Your goal
Pull out each line in the rows below that contains the word "computer", copying every such line in full.

====== Data entries

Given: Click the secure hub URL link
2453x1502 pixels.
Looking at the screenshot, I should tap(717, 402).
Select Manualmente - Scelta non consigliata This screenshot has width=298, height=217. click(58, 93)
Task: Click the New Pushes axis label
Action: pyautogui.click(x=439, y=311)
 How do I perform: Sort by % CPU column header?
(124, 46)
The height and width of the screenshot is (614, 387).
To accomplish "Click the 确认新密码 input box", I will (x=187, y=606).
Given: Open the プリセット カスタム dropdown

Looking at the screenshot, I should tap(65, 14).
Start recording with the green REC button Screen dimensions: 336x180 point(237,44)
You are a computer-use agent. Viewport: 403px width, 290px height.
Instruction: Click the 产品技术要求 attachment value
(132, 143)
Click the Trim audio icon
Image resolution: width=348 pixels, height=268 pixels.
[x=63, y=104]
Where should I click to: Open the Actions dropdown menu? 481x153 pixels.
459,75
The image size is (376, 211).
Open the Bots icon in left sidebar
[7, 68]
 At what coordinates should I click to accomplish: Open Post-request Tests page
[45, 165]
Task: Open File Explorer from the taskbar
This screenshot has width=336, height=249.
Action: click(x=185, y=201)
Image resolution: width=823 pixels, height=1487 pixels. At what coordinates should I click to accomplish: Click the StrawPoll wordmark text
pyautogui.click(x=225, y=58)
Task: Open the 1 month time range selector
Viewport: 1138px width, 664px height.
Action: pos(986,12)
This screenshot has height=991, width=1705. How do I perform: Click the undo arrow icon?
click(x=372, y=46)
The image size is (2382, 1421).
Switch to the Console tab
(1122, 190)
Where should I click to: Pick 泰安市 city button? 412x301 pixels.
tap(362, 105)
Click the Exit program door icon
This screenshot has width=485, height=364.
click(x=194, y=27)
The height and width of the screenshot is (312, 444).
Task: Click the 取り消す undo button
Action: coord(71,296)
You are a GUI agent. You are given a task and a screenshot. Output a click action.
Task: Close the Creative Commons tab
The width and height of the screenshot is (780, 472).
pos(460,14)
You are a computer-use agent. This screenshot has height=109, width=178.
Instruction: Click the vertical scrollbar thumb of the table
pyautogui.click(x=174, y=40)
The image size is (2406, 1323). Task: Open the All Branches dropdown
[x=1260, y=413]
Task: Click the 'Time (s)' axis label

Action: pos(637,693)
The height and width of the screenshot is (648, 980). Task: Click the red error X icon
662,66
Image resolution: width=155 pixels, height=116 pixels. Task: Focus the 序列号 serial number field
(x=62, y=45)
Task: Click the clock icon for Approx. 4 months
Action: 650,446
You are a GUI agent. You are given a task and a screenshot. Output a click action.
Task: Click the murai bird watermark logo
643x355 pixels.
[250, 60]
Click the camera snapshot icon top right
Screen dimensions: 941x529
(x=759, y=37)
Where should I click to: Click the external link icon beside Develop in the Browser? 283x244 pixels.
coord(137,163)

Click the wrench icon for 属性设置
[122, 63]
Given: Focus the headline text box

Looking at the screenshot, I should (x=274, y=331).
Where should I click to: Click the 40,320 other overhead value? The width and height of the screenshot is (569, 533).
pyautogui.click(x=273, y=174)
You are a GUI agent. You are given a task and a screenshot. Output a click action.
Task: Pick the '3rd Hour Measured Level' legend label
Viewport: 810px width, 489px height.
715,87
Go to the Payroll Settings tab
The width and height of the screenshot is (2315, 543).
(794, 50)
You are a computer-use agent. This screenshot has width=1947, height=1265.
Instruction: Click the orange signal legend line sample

============

Finished answer
You are a computer-use agent. Viewport: 403px width, 290px height.
You are a computer-use agent. This screenshot has height=109, width=178.
You are a computer-use agent. This screenshot has width=1947, height=1265.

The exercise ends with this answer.